The facts in the scenario from last time—cop pulls driver over believing cars in North Carolina must have two working brake lights; cop is wrong, as North Carolina law only requires one working brake light (See: BLOG)—are are not the product of my imagination: they are from an actual case that made its way to the Supreme Court of the United States, so that the question of whether a cop’s mistake of law can support a stop.

 

And what the Supreme Court of the United States said is, quite frankly, as shocking as it is nonsensical.

 

Well, maybe not “shocking” if you are familiar with prior Supreme Court holdings on mistakes of fact.

 

Consider, the Supreme Court of the United States has previously held that: the warrantless search of a home is reasonable (i.e. is okay, is legal) if the cop obtains the consent of someone who reasonably appears to be a resident, even if the resident is NOT actually in fact a resident; and that if a cop arrests the wrong person who happens to match the description of the actual person for whom the warrant was issued, the subsequent search of the (wrong) person is okay and is legal.

 

Now, these mistakes, I have to admit are reasonable. But these are mistakes of fact; not of the law itself. Sure, people look alike sometimes, and cops are bound to occasionally grab the wrong guy.

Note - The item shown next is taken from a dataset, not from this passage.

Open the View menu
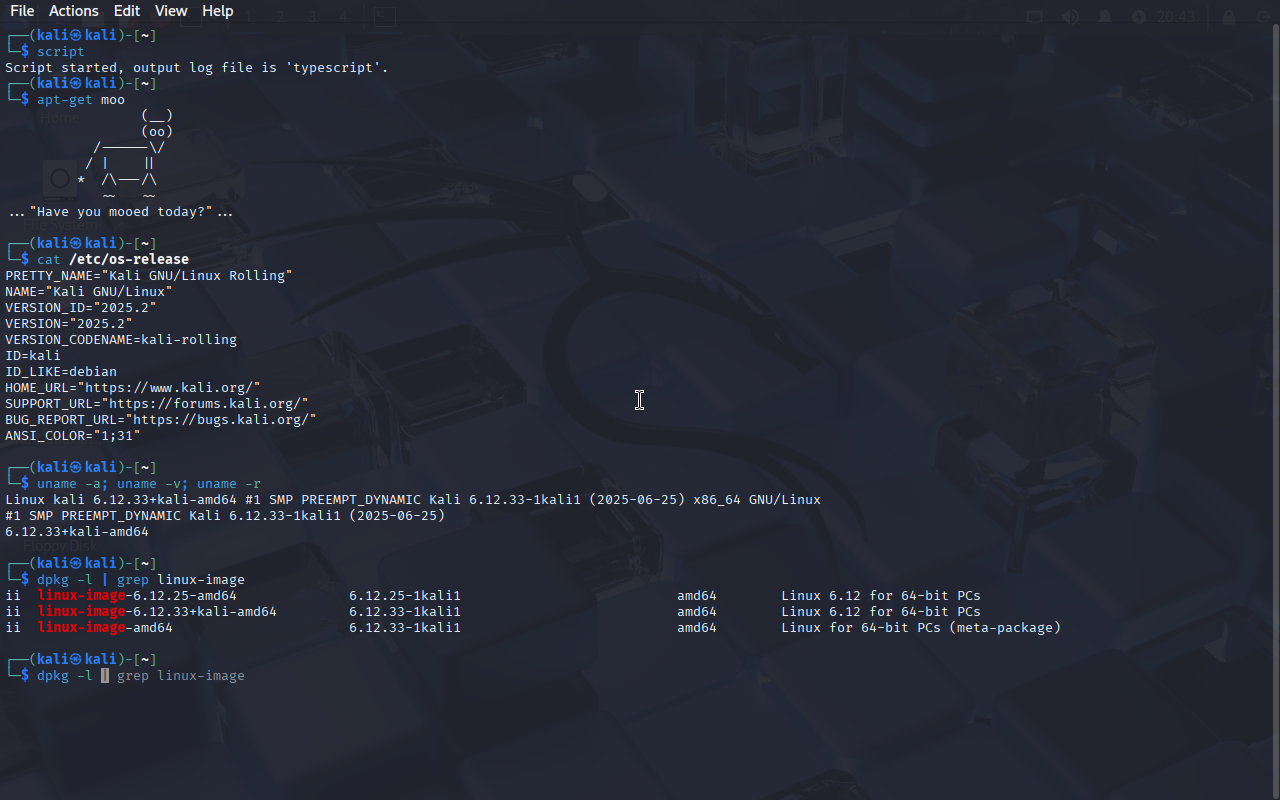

The cop in the above example was mistaken about the identity of the person he arrested. Sure, if I knock on the door to a house, and someone answers the door, I might reasonably assume that the person who answered the door is a resident of the house, versus a guest or visitor. The cop in the second example above was mistaken about the fact of whether the person who he spoke to was a resident of the house or not.

 

I don’t take issue with reasonable mistakes of fact, other than to say that possibly we should ask police to check things out a little further before arresting or searching. These are, as the Supreme Court put it, “mistakes of reasonable men.”

 

But…shouldn’t cops know what the LAW is? I mean, they are the very folks charged with enforcing the law. Tough to enforce the law if you don’t exactly know what the law is, right? And here, we are dealing with a mistake of law: cars are required to have one working brake light under North Carolina law, not two. That’s what North Carolina law is. And, it’s worth noting that the cop in the North Carolina case was a Sergeant—not some patrol cop. Shouldn’t a Sergeant of the Surry County Sheriff’s Department in North Carolina know what North Carolina law says about brake lights?!?

 

Apparent not. The Supreme Court of the United States held that it was reasonable for Sergeant Darisse, of the Surry County Sheriff’s Department in North Carolina, to be mistaken about what the law of North Carolina was.

 

Just let that sink in for a moment. Cops don’t have to know what the law is. You do. I do. Everyone else does. Cops can be mistaken about what the law is, so long as the cop’s mistake is reasonable. What, then, would be an unreasonable mistake of law that a cop might make if a mistake as to a traffic law is, under the facts here, “reasonable”?

 

The dissent in the North Carolina case from Justice Sotomayor is instructive here. “The notion that the law is a definite and knowable sits at the foundation of our legal system.” Agreed! In fact, that’s why we print up copies the Texas Penal Code—and indeed why the Texas Penal Code provides that, among its stated purposes is to, “give fair warning of what is prohibited.” Texas Penal Code s.102 “Objectives.” “Giving officers license to effect a seizure so long as they can attach…some reasonable legal interpretation (or misinterpretation) that suggests that a law has been violated significantly expands [constitutional and police] authority. One wonders how a citizen seeking to be law-abiding and to…avoid invasive, frightening, and humiliating encounters [with police] could do so.” Exactly! Say I, Ordinary Citizen, would prefer to live free of the humiliation, fright, and harassment of being stopped by the police for no good reason. If police are permitted to be mistaken about the law without consequence, how could I possibly manage to live free of such intrusion? I couldn’t. I am the mercy of that particular cop’s understanding of the massive tomes that are the Texas Penal Code, Texas Transportation Code, Texas Health and Safety Code, etc. “[The majority argues that not permitting reasonable mistakes of law would hamper law enforcement, but] I have not seen any persuasive argument [that suggests this.]” Generally, you know bad news is coming for the defense and for your civil liberties when you hear phrases like “hamper law enforcement.” Yet, these phrases are bandied about typically without any proof to back them out. Consider: cops would get qualified immunity for most civil suits involving wrongful detentions based on mistake of law; the evidence may or may not be excluded (thanks to the overly generous “good faith exception” for cops—yes, that’s a real thing for “well, you were nice about it about and we think you’re an honest cop, so we’re not going to suppress the evidence, even though you were fantastically wrong.”)

 

Welcome to The Year 2015

 

So, just to recap: you are charged with knowing what the law is; cops are not. This makes absolutely no sense whatsoever. Bad Law from the Supreme Court.